##### EXCERPT PROVIDED #####

In the fall of 2024, JAMA Network published the results of a randomized clinical trial evaluating the ability of a type of artificial intelligence (AI), a large language model (LLM), on physicians’ diagnostic reasoning. Fifty physicians with a mean of 3 years in practice and training in a general medical specialty, including 26 attendings and 24 residents, participated in this single-blind trial. Physicians were given a series of case vignettes based upon actual patients, and given relevant history, e.g., physical examination, initial lab results, etc., and were then asked to provide 3 possible diagnoses and their reasoning, as well as a final diagnostic decision. They were given 60 minutes to evaluate up to a maximum of 6 cases (which were not overly complex or simplistic), using any of their conventional resources, such as UpToDate. They were graded both on the accuracy of their diagnosis, as well as their reasoning. One-half of the clinicians were randomized to also use an LLM interface, in this case, ChatGPT Plus (GPT-4), in addition to (not instead of) any of their conventional resources.The average number of completed cases per participant was 5. Those in the LLM group had a median score of 76%, while physicians using conventional resources only had a median score of 74%, yet this difference was not significant. This suggests that the use of an LLM did not improve clinical reasoning, although it did reduce the amount of time per case (519 vs. 565 seconds per case).
However, there was a 3rd comparison group, LLM alone (with no physician involvement). The median score per case was 92% in this arm of the study, a significant 16% increase in score. The authors of this paper make it clear that this surprising result does not justify giving LLMs diagnostic autonomy, but it does challenge the assumption that access to LLMs, at least in their current state and as utilized in this study, improves clinical reasoning. Instead, it suggests that the appropriate use of LLMs in health care is not immediately obvious.

##### ENTRIES SUPPLIED #####

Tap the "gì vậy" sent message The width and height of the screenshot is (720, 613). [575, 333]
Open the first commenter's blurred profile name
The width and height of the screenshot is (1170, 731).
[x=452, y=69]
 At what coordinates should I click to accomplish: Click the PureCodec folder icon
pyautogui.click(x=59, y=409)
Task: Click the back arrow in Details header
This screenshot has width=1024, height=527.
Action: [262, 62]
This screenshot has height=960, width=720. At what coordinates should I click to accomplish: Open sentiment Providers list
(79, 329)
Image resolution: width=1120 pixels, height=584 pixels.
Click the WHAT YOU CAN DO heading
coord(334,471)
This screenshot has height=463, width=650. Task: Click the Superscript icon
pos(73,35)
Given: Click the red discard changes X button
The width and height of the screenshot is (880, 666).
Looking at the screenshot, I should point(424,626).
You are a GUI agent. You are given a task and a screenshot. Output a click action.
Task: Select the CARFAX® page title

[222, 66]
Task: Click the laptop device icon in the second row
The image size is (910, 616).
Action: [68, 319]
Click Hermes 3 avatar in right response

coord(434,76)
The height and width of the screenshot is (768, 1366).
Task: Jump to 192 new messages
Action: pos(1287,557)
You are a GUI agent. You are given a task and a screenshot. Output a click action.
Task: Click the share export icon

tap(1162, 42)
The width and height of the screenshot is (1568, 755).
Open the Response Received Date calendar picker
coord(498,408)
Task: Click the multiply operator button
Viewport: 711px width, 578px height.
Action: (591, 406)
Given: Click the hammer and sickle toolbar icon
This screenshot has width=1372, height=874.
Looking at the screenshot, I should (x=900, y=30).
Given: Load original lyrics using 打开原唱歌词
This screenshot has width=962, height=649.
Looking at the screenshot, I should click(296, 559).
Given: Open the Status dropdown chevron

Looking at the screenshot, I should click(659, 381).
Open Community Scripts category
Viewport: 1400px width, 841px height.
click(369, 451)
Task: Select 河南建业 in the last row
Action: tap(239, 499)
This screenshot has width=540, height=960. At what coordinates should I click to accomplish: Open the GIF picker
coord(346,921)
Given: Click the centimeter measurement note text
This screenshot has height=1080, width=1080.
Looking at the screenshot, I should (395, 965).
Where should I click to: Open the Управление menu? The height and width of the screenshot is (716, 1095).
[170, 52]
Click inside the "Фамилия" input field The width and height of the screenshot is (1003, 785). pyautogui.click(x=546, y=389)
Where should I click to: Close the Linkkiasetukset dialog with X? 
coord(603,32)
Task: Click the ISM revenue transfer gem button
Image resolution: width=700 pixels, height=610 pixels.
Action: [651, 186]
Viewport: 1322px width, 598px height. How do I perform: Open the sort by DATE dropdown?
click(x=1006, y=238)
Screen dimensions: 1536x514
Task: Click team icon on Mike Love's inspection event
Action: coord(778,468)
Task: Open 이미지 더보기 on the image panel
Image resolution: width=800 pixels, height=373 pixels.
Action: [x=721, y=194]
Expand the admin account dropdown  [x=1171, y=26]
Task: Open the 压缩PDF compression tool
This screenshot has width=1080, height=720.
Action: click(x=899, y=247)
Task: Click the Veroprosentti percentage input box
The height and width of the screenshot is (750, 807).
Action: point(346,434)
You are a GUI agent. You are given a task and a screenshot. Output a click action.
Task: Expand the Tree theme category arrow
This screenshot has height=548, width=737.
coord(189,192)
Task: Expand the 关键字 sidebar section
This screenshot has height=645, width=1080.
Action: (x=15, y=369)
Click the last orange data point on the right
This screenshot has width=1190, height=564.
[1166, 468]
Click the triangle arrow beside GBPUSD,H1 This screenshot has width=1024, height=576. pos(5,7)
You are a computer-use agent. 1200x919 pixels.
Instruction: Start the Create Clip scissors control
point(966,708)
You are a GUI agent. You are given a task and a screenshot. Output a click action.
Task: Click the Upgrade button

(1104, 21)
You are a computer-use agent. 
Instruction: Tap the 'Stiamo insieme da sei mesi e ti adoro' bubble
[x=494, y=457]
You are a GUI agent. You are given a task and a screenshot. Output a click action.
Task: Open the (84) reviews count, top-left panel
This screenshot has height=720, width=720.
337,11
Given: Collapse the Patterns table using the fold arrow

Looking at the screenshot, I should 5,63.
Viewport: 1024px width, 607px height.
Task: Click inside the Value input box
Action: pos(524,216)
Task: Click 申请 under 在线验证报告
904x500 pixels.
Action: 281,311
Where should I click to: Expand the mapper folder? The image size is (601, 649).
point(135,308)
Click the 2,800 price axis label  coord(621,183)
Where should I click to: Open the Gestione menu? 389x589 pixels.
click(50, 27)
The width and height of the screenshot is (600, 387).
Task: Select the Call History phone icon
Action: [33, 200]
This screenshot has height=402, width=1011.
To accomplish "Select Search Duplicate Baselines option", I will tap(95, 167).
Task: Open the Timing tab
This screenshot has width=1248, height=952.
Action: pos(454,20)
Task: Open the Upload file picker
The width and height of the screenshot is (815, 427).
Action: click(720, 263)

#####

## ACTIVITIES
**1)** In the text about the diagnostic reasoning trial, what median score per case did the LLM achieve when used alone?
**2)** In the text about the diagnostic reasoning trial, rewrite the part that opens with "However, there was" and closes with "not immediately obvious.", replacing "arm" with "branch".

## RESULTS OF THE TASKS
**1)** 92%

**2)**
However, there was a 3rd comparison group, LLM alone (with no physician involvement). The median score per case was 92% in this branch of the study, a significant 16% increase in score. The authors of this paper make it clear that this surprising result does not justify giving LLMs diagnostic autonomy, but it does challenge the assumption that access to LLMs, at least in their current state and as utilized in this study, improves clinical reasoning. Instead, it suggests that the appropriate use of LLMs in health care is not immediately obvious.